= Task brief =
Once you find the line with "[button] (400, 2085)" in the entries below, return exactly every line from it through the line with "商品紹介 (13, 348)".
- - -
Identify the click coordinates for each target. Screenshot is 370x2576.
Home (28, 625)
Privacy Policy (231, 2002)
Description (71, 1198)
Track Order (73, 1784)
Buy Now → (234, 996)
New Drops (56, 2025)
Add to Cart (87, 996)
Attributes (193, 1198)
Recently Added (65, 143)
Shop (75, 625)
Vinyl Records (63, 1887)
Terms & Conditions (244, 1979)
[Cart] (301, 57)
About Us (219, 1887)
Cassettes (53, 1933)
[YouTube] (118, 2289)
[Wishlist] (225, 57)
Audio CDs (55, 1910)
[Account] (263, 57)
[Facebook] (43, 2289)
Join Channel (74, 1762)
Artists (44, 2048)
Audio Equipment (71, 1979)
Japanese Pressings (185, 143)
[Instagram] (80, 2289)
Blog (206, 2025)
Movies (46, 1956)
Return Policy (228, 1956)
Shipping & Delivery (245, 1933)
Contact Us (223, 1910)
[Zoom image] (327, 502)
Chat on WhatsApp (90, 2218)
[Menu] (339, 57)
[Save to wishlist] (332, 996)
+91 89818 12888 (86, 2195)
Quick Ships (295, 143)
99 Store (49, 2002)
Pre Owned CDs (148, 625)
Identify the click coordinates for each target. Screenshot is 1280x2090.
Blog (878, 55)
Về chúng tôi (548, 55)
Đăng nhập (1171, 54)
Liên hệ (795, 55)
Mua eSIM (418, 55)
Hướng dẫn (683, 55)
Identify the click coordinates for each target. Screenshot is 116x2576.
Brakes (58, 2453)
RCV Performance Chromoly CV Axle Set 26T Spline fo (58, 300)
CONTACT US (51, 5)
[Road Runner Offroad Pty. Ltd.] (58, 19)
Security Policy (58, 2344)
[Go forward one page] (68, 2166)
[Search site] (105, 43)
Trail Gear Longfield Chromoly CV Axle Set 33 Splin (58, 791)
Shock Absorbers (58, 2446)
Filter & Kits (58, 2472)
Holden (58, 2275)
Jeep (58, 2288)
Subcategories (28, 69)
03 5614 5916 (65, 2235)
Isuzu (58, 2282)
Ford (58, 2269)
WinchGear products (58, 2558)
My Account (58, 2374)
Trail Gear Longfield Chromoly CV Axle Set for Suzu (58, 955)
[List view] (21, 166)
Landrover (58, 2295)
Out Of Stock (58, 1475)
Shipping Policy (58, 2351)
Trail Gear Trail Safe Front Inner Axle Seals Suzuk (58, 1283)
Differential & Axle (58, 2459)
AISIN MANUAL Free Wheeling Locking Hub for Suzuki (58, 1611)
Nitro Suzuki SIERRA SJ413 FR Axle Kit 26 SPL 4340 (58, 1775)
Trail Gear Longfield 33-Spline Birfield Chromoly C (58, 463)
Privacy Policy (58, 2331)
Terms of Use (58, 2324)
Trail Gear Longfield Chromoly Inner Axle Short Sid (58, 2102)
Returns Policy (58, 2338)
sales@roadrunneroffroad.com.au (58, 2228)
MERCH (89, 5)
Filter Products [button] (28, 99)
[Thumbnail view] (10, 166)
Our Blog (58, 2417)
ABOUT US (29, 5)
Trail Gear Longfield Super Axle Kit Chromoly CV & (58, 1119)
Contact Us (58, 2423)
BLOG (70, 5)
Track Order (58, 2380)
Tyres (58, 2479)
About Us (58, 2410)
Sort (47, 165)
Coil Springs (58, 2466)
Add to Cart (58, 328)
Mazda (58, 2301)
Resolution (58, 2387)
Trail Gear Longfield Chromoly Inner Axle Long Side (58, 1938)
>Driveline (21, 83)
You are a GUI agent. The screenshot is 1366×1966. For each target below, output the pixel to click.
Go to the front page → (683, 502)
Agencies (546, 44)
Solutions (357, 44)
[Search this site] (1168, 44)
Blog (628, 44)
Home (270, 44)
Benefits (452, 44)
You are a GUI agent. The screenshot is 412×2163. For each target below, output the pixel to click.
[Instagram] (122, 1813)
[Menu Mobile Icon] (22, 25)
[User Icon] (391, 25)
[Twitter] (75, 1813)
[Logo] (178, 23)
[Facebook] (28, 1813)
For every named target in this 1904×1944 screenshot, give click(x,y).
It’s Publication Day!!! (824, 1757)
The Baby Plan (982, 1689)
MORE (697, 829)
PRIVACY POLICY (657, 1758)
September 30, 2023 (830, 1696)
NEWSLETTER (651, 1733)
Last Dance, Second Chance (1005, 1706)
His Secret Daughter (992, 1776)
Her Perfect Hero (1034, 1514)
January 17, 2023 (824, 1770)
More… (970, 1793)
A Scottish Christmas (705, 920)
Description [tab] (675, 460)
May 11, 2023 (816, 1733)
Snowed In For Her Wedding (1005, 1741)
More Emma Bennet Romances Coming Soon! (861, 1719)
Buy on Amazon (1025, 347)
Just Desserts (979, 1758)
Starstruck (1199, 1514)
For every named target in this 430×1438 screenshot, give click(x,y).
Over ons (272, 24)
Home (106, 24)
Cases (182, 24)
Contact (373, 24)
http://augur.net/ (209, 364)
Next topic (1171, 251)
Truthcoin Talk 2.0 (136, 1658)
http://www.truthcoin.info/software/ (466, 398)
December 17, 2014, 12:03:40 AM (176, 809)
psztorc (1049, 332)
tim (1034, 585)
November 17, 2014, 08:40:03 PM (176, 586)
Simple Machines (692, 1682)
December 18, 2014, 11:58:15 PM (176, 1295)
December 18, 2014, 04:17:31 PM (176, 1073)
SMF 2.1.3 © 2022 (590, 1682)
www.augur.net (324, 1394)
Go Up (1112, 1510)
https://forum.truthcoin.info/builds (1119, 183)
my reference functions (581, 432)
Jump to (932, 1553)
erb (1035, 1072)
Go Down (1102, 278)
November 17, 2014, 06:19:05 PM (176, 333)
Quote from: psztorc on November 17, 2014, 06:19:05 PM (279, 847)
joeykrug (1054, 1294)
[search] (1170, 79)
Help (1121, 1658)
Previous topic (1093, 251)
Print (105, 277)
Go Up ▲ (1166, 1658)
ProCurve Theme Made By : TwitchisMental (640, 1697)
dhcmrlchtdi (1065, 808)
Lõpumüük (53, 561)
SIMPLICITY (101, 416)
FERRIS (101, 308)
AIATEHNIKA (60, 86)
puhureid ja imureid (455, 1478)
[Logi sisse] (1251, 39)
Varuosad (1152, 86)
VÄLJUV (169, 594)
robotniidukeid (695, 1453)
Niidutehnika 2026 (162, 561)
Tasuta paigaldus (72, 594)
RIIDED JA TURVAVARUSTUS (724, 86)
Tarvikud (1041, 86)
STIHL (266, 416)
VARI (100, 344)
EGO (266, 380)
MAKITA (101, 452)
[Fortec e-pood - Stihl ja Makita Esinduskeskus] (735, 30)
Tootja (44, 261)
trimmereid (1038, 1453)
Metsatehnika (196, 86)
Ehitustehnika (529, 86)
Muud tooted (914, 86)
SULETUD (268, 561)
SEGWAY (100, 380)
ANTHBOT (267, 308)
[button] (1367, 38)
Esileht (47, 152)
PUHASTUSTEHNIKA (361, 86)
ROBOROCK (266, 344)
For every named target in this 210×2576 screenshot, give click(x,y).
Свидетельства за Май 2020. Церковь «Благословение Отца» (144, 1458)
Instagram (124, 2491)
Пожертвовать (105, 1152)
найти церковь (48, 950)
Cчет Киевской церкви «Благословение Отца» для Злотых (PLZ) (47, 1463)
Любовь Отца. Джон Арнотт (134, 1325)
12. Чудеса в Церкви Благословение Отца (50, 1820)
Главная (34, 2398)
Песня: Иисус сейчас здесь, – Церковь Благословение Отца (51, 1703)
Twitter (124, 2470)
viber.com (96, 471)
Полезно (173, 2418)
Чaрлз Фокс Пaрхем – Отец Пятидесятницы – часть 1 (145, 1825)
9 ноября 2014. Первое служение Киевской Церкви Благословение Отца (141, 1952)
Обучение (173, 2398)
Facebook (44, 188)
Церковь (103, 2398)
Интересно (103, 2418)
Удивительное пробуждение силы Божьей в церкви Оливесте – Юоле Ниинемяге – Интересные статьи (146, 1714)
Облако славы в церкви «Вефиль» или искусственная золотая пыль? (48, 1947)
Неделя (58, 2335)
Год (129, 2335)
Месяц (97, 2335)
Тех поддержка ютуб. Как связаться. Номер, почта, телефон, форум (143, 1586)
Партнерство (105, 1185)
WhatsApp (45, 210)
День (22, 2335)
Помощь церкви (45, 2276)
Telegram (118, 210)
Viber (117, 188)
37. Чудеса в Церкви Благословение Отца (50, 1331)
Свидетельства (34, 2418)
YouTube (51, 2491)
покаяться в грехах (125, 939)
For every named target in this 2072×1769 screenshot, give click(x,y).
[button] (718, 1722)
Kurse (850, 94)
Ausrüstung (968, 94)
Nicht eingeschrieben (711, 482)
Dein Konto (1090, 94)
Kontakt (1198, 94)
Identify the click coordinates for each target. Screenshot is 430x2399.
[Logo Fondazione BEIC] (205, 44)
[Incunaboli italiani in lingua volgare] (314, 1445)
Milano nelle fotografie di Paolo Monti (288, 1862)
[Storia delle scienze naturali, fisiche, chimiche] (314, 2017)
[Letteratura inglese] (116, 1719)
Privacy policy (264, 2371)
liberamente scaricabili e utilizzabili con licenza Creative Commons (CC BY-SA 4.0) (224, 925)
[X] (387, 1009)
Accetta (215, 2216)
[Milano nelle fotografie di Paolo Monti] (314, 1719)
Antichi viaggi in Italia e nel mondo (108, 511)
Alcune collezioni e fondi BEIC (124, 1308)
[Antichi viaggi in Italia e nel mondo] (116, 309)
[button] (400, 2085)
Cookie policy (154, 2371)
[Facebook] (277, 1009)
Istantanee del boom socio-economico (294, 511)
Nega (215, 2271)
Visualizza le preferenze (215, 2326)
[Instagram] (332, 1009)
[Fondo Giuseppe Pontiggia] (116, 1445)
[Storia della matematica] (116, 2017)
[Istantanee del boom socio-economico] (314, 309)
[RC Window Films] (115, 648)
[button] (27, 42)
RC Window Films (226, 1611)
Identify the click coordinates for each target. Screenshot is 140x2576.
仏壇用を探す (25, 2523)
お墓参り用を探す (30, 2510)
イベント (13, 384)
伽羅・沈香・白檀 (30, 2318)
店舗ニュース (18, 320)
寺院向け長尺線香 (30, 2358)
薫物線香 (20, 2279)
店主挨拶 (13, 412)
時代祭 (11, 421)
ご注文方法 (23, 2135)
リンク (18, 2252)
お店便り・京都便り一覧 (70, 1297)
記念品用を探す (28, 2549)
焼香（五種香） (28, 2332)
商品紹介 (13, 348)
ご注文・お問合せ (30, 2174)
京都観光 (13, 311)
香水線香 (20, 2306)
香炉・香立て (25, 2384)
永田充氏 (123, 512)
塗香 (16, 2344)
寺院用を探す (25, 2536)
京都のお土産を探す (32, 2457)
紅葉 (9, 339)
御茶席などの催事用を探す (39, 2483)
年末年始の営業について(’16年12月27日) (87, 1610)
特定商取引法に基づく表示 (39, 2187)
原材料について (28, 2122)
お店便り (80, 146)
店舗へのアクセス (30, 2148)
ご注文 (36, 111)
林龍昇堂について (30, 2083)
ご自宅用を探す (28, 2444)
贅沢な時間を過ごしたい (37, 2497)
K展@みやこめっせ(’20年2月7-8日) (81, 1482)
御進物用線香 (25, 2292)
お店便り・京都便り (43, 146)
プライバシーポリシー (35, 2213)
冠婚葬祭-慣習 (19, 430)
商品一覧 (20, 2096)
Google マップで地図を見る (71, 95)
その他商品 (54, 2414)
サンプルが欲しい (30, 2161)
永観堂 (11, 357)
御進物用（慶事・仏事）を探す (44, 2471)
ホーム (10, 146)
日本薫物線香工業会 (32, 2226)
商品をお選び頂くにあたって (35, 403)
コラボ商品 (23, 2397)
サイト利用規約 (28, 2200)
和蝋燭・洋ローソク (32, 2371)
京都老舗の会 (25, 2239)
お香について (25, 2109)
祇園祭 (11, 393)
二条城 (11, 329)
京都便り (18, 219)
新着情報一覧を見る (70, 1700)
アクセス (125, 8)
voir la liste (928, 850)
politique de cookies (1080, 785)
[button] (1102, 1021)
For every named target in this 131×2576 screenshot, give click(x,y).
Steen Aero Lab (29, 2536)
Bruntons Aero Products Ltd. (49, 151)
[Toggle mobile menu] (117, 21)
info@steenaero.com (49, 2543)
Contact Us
- - -
= Output below =
[button] (400, 2085)
Cookie policy (154, 2371)
[Facebook] (277, 1009)
Istantanee del boom socio-economico (294, 511)
Nega (215, 2271)
Visualizza le preferenze (215, 2326)
[Instagram] (332, 1009)
[Fondo Giuseppe Pontiggia] (116, 1445)
[Storia della matematica] (116, 2017)
[Istantanee del boom socio-economico] (314, 309)
[RC Window Films] (115, 648)
[button] (27, 42)
RC Window Films (226, 1611)
Identify the click coordinates for each target. Screenshot is 140x2576.
仏壇用を探す (25, 2523)
お墓参り用を探す (30, 2510)
イベント (13, 384)
伽羅・沈香・白檀 (30, 2318)
店舗ニュース (18, 320)
寺院向け長尺線香 (30, 2358)
薫物線香 (20, 2279)
店主挨拶 (13, 412)
時代祭 (11, 421)
ご注文方法 (23, 2135)
リンク (18, 2252)
お店便り・京都便り一覧 (70, 1297)
記念品用を探す (28, 2549)
焼香（五種香） (28, 2332)
商品紹介 (13, 348)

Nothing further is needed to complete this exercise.